You demand for the child to open up, if the child doesn't, you shame and blast the child. Now you tell what form of trust is going to be formed there or am I the one thinking ballistic here?

And then when the child wants to handle it on their own and deal with their business since it's clear they can't get help or healing from you, then you proceed to blast that one too. And am like, wait a minute. Is this how you foster closeness? Is this how we show love? Is this what love means? Where we demand trust and transparency and then when we don't get it, we proceed to blast the person for keeping it to themselves?

Alot of our ideologies as Nigerians, sometimes I get very tired and frustrated. I get so frustrated that it becomes a thing where I psychologically feel that we are in a prison and the we are taught not to feel like it's prison. We are taught to accept the prison and see it as a way of life and if we don't accept it, then there is something physically wrong with us.

The last time I checked, love and trust is built upon routine check ups, the how are you's, the extending a hand and having long suffering enough to keep extending it untill a heart softens. And even if you want to back out because of the other party not receiving the hand, at the very least maintain the understanding at that level of the situation.

This verse on "do not provoke your children to wrath" sometimes I feel it's not talked about enough. It's not a license for children to behave inappropriately but it's almost like we disregard it and emphasize force and push and demands. And am like, on what grounds is that supposed to help.

Even your relationship with God, on what grounds was it forced and hammered down your head and pushed and pulled until you trusted him? On what verse or philosophy was that based on?

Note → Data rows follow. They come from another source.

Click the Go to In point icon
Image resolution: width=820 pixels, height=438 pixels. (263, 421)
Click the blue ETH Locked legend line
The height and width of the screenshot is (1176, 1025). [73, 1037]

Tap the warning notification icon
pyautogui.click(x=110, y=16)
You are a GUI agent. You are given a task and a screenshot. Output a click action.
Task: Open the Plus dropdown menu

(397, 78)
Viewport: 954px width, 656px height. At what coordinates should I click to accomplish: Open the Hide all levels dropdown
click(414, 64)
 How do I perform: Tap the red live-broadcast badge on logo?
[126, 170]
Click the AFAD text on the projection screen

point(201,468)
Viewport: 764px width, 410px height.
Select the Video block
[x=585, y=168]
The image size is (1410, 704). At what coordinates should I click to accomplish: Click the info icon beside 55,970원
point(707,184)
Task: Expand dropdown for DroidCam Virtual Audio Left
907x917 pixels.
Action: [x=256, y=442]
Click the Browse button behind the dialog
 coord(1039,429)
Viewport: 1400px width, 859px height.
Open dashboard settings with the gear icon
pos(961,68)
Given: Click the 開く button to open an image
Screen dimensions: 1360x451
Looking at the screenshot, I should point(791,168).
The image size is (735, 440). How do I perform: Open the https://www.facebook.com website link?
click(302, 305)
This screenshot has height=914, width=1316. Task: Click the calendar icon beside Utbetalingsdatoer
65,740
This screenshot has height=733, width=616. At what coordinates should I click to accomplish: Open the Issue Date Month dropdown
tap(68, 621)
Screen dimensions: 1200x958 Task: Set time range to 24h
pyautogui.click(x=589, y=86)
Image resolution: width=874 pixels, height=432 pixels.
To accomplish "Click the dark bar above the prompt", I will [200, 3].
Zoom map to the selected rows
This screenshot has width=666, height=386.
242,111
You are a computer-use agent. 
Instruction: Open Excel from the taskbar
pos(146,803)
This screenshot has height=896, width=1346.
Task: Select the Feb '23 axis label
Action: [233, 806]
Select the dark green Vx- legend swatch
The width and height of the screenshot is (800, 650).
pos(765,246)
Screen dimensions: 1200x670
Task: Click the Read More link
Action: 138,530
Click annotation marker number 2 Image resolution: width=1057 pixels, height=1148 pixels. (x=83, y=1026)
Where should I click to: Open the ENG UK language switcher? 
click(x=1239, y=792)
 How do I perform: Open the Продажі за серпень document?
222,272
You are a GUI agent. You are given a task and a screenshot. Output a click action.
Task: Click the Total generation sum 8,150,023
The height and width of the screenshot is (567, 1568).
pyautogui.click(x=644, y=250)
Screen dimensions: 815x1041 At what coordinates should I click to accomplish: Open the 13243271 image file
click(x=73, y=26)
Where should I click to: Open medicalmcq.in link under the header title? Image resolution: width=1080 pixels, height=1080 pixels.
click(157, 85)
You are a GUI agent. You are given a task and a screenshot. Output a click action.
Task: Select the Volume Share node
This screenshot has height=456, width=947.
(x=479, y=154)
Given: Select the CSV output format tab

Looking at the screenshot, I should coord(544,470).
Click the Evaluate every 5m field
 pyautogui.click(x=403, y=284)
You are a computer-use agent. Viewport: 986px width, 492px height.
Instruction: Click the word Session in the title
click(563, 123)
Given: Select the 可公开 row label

Are we not talking about love here? Is it not love we are talking about? How can you be naked and show scars when you show the scars and there is no understanding for the scars or a safe place for healing to take place?

I will never understand some of the things we do as Nigerians. It sometimes shocks me how we do it our way and then when we don't get the results, we get physically mad about it. And then we run to exposing the child because that's our last resort.

Safety will never be birthed on the grounds of trust being demanded and forced. Even marriage is not built on force and demand. Talk less of child relationships or closeness.

The more you physically create a distance, the more distance will be made. The more you do it your way of exposure, the more trust will go to - 0.

And both parties will never be satisfied.

03/04/2025

For the women and men who have experienced hurt in relationships whether it be personal, social or family wise.

This is for you.

Self forgiveness is crucial in healing.

And it takes time.

What's important is one step at a time and you must recognize your patterns.

Forgive yourself, heal, forgive yourself again, heal.

It's all about putting one foot in front of the other each day.

That's why when I talk about trauma and it's effect, it's crucial we pay attention to patterns.